What’s the difference between a cisgender female and a cisgender woman? I fear that I may have offended members of one or both of those groups by even posing such an insensitive question. And anyway, I’m not sure that I really want to know the answer.
I promised Portia that I would write more thoughtfully when I picked up my pen again. I didn’t add that I haven’t touched a pen in years.
13 October 2015
Twenty Desiccated Archival Banana Peels
A couple of months ago I made the mistake of writing about work in progress. Since then, I kept getting occasional queries about, “how the bananas are going.” One of the reasons I completed Twenty Desiccated Archival Banana Peels was to stop talking about long, curved fruit.
I like to make series of images, and I rarely start out with a definite idea of what the final number will be. Boredom is usually the deciding factor. As Paul Ambroise Valéry noted, “An artist really never finishes his work, he just abandons it.” I never counted how many banana peels I dried on the windowsill of my studio window, I just stopped when drying the banana peels became more work than fun.
I’ll never make the mistake of talking about work in alleged progress again until the next time I do.
14 October 2015
Humane Saudi Crucifixion
There’s only so much freedom our freedom-loving allies in Saudi Arabia will tolerate. Ali Mohammed al-Nimr learned that the hard way when he allegedly attended a protest rally in Qatif. After torturing the seventeen-year-old, Saudi judicial officials sentenced him to be crucified.
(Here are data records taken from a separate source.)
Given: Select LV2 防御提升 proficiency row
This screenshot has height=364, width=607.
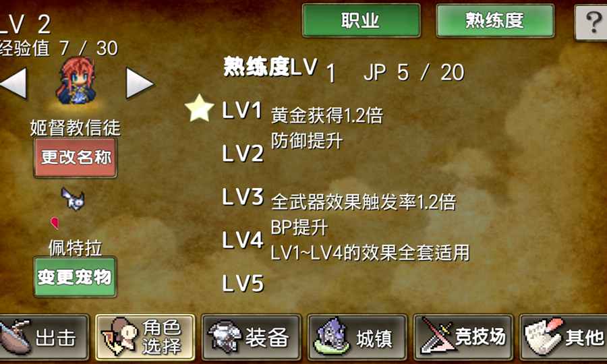Looking at the screenshot, I should (283, 148).
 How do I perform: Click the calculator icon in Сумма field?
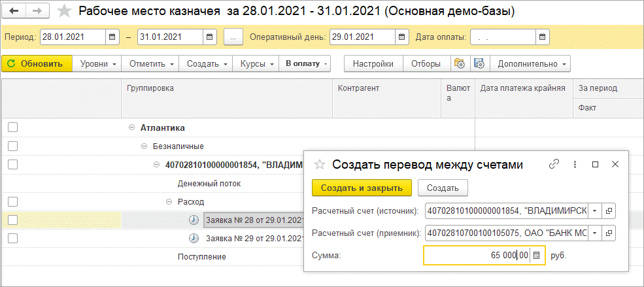pyautogui.click(x=537, y=255)
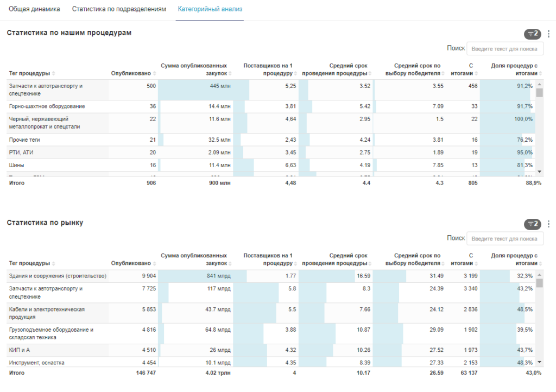This screenshot has height=392, width=556.
Task: Focus search field in Статистика по рынку
Action: [505, 238]
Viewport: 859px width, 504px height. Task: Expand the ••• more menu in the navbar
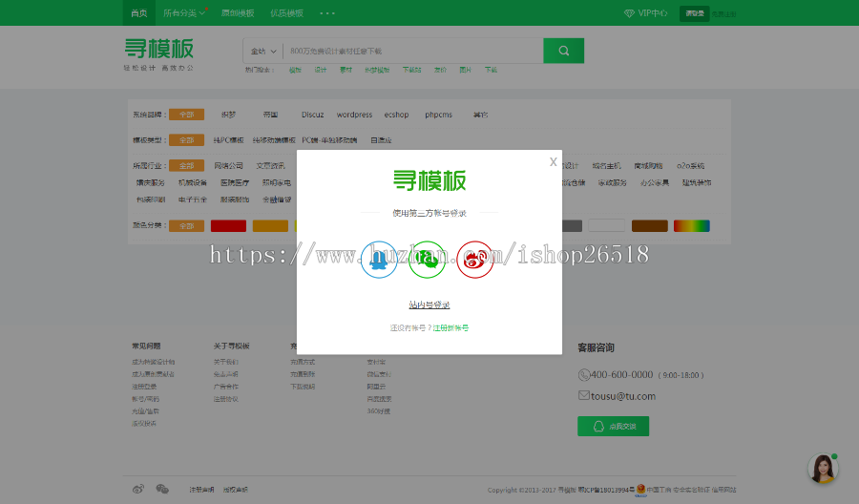point(327,13)
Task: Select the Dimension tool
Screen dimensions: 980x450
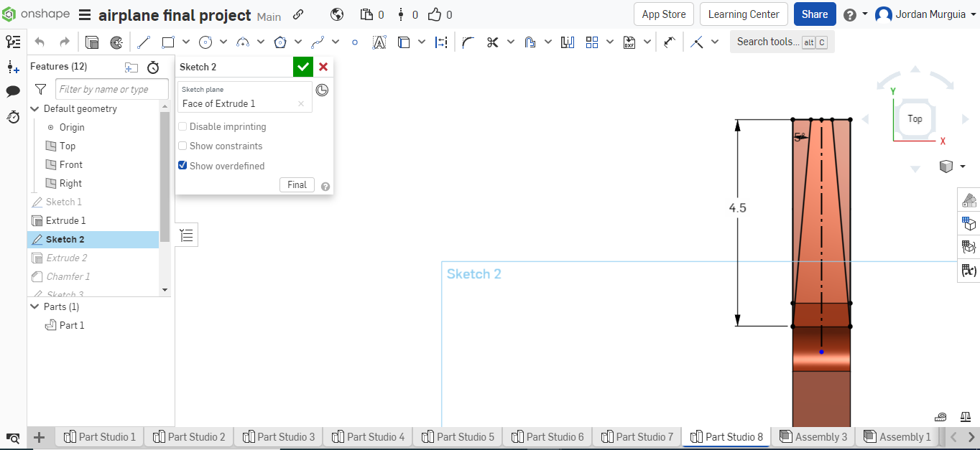Action: [440, 42]
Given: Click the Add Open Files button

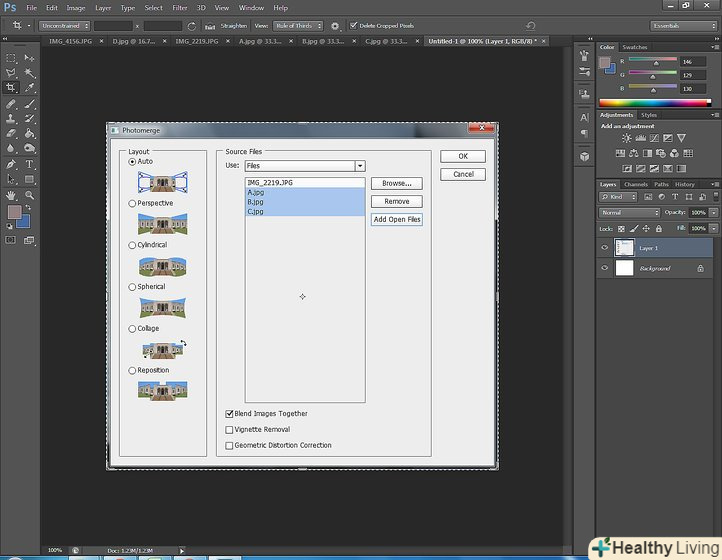Looking at the screenshot, I should point(396,219).
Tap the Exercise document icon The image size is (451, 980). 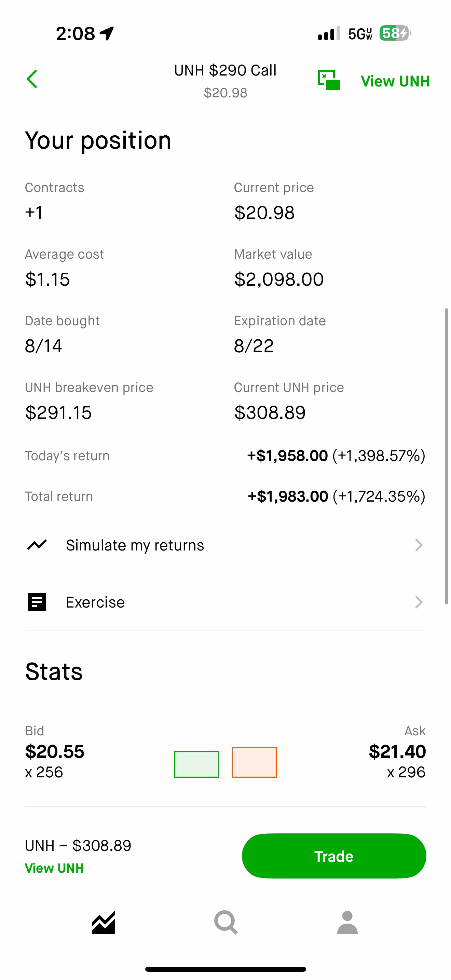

At first glance, that might be a rather disproportionate response to a demonstrator in the country whose representatives will soon head the United Nations Human Rights Council. But, as usual, things are not as they first appear. Unless Saudi bureaucrats heed the calls for leniency from world leaders, they will in fact crucify the young man. That won’t cause him any pain, though, since they will first cut off his head.
The moral of this story is simple. When our perceived enemies crucify their perceived enemies, they’re heinous barbarians. When our perceived allies crucify their perceived enemies, they’re people from a different culture who sell us their oil at the lowest price in the world.